Today I took a walk down memory lane. The section I walked was in one of the uglier neighborhoods. (No, I am not referring to the fact that I cleaned out my refrigerator and freezer today, although I had to visit some ugly memories in there, too.) I revisited 2006, when my marriage was drawing to a close.
I have a group of seven women who hold me accountable, hold me up in prayer, and hold my hand (figuratively speaking) when I walk through the rough times. Our little group has been together online, with only minor changes, since May 2006...right about the time my ex-husband says he fell in love with the first other woman. We have communicated mainly through a private online message board for the past five years.
The message board site is shutting down on Friday. So I decided to see if I could find my posts from that very difficult time in my life and save them, if it seemed appropriate.
I found them. I also found some surprises, things I had forgotten.

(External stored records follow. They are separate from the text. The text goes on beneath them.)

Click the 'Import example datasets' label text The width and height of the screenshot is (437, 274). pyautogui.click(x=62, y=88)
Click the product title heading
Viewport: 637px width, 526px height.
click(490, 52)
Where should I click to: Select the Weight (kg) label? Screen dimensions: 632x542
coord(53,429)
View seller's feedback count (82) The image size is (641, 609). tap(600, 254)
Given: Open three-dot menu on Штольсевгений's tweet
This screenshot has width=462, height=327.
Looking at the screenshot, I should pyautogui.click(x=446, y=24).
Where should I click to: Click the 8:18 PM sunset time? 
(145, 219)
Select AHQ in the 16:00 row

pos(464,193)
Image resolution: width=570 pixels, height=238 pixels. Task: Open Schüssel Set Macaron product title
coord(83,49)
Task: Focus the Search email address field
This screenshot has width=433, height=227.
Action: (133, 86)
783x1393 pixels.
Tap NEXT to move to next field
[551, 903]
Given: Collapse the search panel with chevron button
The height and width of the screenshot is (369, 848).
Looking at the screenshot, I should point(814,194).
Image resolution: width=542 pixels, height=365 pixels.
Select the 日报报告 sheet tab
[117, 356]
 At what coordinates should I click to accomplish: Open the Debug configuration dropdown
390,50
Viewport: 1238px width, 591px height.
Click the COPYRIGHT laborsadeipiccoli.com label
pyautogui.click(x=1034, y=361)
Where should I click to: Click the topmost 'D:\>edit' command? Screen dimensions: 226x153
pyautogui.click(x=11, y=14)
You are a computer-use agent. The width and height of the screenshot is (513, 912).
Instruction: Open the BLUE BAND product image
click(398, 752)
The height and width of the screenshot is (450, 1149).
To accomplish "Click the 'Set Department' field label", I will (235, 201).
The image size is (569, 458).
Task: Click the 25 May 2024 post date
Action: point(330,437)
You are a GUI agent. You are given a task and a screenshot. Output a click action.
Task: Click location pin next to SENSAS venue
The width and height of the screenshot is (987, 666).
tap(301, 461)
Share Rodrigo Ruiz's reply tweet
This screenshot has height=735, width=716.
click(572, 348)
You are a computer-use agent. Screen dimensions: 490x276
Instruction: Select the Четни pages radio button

For instance, on at least two occasions before I knew about my ex-husband's affair, his mother made comments suggesting that his actions looked suspiciously like he was having an affair.
Another memory that I had forgotten was that I was terribly unhappy in my marriage in the months while he was having his online affair, even though I didn't know about it. Oddly enough, I even mentioned once that I wondered if he was having an online affair. Yet even then, I was determined to make my marriage work, and to rely on God to give me the strength to do it.
I needed to read those posts again, with the benefit of hindsight. I needed to know that I wasn't a quitter, even before things fell apart. And I needed to be reminded that God was my strength then.
It wasn't a fun walk down Memory Lane today, but it was a good one. I have been reminded where my strength comes from, and with that, I can move forward, building a more beautiful neighborhood from here on!